Measurement Devices are not Reversible

In the Quantum Measurements: What Are They? lesson, we introduced measurement devices and noted that we will avoid calling measurement devices gates because they are not (in almost all circumstances) represented by matrices that satisfy the conditions of a quantum gate. In particular, they are not reversible. For example, after a photon interacts with a polarization state analyzer, its state might be $|\text{vlp}⟩$. From that information, we know very little about the state describing the photon before it arrived at the device. So, there is no way to apply the measurement operation to get back to the original state.

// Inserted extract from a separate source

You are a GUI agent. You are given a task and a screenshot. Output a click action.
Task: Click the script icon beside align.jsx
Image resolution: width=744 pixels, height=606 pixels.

State analyzers can, however, be represented by “projection operators” constructed as products of right vectors and left vectors. For example, the operation of a state analyzer that puts the qubit in the device’s $\ket0$ state is represented by:

$$M_0 = \ket{0} \bra{0}.$$

If a state $|S⟩ = a_0 \ket0 + a_1 \ket1$ interacts with (is acted upon by) the device, we write the following:

$$M_0 \underbrace{\ket{S}}_\text{{input state}} = \overbrace{\underbrace{\ket{0}}_{\text{ output state}} \bra{0}}^\text{projection operator} {S\rangle}.$$

The output state (consistent with the measurement postulate) is the basis state $\ket0$. The probability of getting that result is the square of $\braket{0|S}$, which we recognize as the amplitude $a_0$ of $\ket S$ associated with the basis state $\ket0$. If the qubit is subsequently detected, we have completed a quantum observation.

As we discussed in the State Amplitudes and Probabilities lesson, the probability is found experimentally by repeating the state preparation–measurement cycle many times. But from a single observation, which is the important point here, we don’t know anything about the amplitude except that it is not $0$.

What happens if we apply $M_0$ to the state on the right side of the above equation?

$$M_0 \underbrace{\ket{0}}_{\text{ state after 1st M}_0} \braket{0|S} = \ket{0} \underbrace{\braket{0|0}}_{=1}\braket{0|S} = \ket{0}\braket{0|S}.$$

For the last equality in the above equation, we used $\braket{0|0}=1$ since the basis state is a unit vector. We see that we don’t get back to the original state $\ket S$. Some authors like to say the measurement “collapses the state” and that collapse is irreversible. I prefer to say that the state analyzer device projects the state of the incoming qubit along one of the device’s basis states. Since there are many (in fact infinitely many) different incoming states that get projected to the same output state, the measurement device projection is not reversible.